Once the line containing "This screenshot has height=369, width=491." is found in the entries below, reproduce it and every line after it, stopping at and including the line containing "The width and height of the screenshot is (1200, 900)."; reproduce nothing else, and keep each line exact.

Input:
┄┄┄┄┄┄┄┄┄┄┄┄┄┄┄┄┄┄┄┄
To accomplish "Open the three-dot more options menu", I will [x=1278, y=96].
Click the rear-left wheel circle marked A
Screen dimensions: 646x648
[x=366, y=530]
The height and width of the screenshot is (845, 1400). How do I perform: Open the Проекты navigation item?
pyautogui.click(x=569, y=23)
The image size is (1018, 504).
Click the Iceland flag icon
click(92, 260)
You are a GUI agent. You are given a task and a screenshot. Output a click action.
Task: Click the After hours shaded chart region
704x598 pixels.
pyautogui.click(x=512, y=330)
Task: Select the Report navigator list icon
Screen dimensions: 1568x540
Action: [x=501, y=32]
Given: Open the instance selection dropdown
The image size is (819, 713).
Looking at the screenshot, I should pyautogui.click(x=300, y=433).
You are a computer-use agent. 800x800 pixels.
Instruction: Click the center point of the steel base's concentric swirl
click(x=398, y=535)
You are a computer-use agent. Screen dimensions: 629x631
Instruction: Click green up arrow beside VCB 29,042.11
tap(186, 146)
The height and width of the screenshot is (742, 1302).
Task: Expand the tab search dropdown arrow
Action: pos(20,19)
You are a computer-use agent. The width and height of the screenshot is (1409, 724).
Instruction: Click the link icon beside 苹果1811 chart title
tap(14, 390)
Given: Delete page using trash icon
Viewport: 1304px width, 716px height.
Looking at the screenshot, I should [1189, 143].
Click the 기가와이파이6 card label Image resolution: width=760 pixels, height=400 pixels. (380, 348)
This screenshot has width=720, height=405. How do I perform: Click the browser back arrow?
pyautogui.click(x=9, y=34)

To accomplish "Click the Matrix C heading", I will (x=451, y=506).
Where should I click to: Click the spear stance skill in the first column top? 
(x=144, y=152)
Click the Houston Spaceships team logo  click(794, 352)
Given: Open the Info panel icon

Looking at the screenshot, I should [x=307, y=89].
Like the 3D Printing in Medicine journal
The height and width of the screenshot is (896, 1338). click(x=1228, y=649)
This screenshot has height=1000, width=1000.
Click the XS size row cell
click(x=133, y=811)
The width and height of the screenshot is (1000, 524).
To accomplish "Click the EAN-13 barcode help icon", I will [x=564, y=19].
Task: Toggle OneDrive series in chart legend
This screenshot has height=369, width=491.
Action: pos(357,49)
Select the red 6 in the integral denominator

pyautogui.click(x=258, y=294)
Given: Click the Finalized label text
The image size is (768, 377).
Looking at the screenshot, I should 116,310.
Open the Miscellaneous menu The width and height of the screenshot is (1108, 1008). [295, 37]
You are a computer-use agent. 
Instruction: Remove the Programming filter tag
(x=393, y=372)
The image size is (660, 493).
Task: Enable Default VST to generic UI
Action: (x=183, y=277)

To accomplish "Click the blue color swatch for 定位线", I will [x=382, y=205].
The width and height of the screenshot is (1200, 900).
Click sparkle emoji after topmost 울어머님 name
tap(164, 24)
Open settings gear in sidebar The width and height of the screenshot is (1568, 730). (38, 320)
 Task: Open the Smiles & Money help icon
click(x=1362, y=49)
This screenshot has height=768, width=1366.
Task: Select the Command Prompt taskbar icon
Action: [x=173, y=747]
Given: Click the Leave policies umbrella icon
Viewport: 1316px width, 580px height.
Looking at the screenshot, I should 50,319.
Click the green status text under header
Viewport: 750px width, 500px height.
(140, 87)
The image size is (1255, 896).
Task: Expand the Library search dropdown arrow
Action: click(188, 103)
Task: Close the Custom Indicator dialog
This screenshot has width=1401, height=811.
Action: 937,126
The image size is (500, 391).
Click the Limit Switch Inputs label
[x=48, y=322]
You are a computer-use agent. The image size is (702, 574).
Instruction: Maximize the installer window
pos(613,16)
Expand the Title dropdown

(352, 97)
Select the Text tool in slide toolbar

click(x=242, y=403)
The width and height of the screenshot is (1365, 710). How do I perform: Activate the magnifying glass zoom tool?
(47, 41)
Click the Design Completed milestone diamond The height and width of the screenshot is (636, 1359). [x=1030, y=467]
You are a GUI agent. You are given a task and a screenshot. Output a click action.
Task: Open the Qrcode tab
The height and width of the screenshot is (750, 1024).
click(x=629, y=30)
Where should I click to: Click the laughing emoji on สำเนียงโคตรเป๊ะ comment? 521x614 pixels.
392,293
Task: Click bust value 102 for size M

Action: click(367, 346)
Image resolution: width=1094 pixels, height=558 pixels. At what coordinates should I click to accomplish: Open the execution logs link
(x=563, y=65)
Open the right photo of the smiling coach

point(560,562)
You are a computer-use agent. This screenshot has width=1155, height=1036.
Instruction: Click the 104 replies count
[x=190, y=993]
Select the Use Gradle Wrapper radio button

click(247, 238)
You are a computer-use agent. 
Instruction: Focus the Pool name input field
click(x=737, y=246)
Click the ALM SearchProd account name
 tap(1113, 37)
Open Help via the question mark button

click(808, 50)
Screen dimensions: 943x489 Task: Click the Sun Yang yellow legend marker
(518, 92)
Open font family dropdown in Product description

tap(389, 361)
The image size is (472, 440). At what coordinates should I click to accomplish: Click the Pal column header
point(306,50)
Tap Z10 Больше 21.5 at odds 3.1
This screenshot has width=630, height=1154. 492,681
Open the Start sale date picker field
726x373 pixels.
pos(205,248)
┄┄┄┄┄┄┄┄┄┄┄┄┄┄┄┄┄┄┄┄
Task solution:
This screenshot has height=369, width=491.
Action: pos(357,49)
Select the red 6 in the integral denominator

pyautogui.click(x=258, y=294)
Given: Click the Finalized label text
The image size is (768, 377).
Looking at the screenshot, I should 116,310.
Open the Miscellaneous menu The width and height of the screenshot is (1108, 1008). [295, 37]
You are a computer-use agent. 
Instruction: Remove the Programming filter tag
(x=393, y=372)
The image size is (660, 493).
Task: Enable Default VST to generic UI
Action: (x=183, y=277)

To accomplish "Click the blue color swatch for 定位线", I will [x=382, y=205].
The width and height of the screenshot is (1200, 900).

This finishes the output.